(Collected data entries)
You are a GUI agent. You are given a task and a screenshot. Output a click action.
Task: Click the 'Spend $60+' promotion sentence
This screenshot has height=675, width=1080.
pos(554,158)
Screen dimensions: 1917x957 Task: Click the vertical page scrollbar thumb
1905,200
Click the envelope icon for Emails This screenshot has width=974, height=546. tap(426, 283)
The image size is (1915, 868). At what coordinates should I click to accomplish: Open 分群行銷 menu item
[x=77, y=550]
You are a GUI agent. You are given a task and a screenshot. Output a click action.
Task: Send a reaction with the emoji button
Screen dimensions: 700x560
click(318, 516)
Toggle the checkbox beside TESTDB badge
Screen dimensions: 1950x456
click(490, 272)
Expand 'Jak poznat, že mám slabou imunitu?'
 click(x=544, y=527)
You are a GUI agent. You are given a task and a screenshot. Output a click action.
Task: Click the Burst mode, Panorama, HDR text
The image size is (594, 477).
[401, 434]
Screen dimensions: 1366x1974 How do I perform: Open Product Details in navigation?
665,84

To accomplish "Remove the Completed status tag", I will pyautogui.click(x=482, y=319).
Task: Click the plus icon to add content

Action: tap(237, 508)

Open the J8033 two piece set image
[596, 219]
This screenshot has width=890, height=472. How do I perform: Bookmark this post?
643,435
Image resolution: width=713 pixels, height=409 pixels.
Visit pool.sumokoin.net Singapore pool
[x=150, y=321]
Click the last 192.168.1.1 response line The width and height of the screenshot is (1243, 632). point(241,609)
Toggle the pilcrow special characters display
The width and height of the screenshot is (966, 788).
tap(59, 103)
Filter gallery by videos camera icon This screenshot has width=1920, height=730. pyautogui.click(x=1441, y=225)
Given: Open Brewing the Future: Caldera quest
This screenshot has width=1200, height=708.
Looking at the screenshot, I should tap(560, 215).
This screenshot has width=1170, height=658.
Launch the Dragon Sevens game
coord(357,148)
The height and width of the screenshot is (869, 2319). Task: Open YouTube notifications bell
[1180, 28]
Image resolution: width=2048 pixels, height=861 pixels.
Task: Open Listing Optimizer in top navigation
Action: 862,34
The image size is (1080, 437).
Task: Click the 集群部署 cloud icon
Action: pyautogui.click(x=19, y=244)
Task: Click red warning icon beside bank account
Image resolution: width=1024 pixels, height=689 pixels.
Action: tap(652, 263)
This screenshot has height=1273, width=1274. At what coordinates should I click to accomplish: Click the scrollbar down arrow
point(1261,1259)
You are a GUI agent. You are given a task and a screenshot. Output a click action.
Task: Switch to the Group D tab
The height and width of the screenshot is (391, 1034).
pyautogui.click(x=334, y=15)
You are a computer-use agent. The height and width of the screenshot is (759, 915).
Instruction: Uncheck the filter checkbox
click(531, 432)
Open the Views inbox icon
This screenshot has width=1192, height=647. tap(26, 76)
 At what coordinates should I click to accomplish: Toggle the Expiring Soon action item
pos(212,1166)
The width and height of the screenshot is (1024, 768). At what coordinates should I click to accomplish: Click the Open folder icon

§ Directions
Scan the records above for the word "beside" and return every line where it occurs.

§ Solution
Toggle the checkbox beside TESTDB badge
Task: Click red warning icon beside bank account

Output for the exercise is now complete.